■ EXERCISE OBJECTIVE:
The answer must be an exact copy of the records below, with every picture left out.
Start of RAW DATA
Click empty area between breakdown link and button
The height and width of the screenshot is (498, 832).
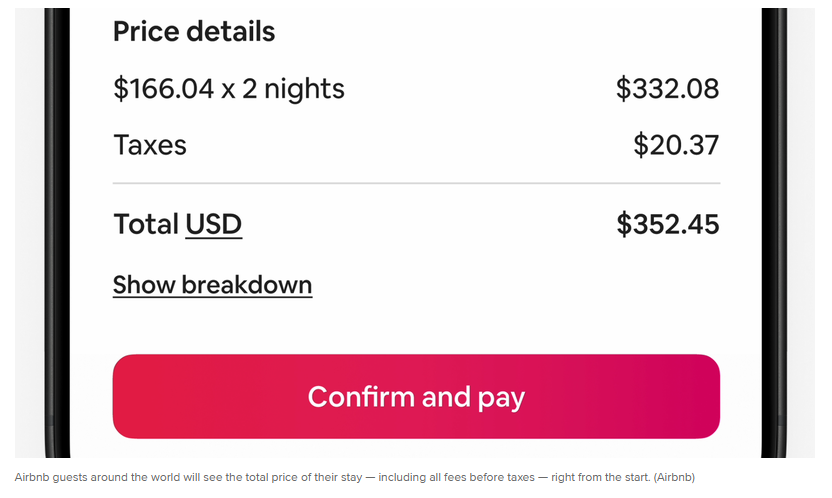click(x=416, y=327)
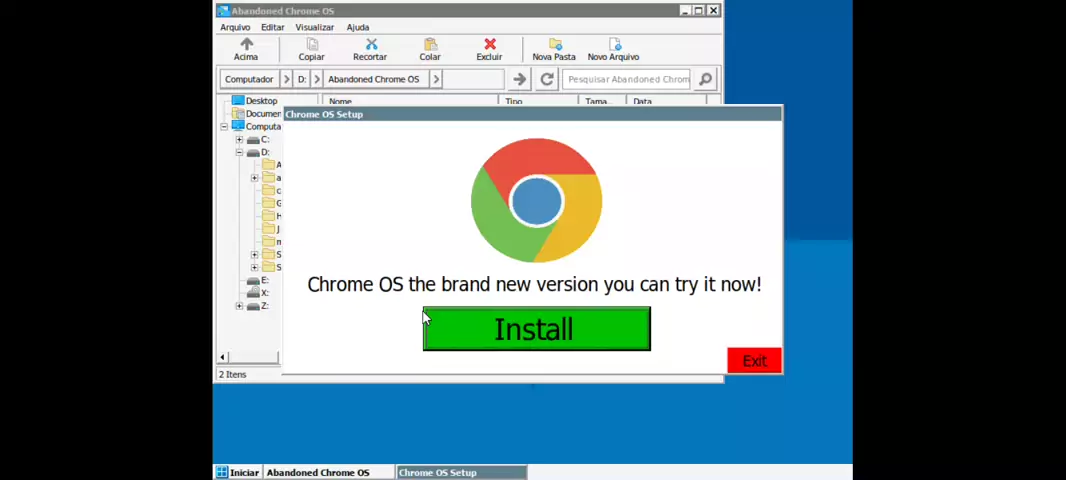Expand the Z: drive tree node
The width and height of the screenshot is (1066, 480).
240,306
End of RAW DATA
■ FINISHED EXERCISE:
Click empty area between breakdown link and button
The height and width of the screenshot is (498, 832).
click(x=416, y=327)
Expand the Z: drive tree node
The width and height of the screenshot is (1066, 480).
240,306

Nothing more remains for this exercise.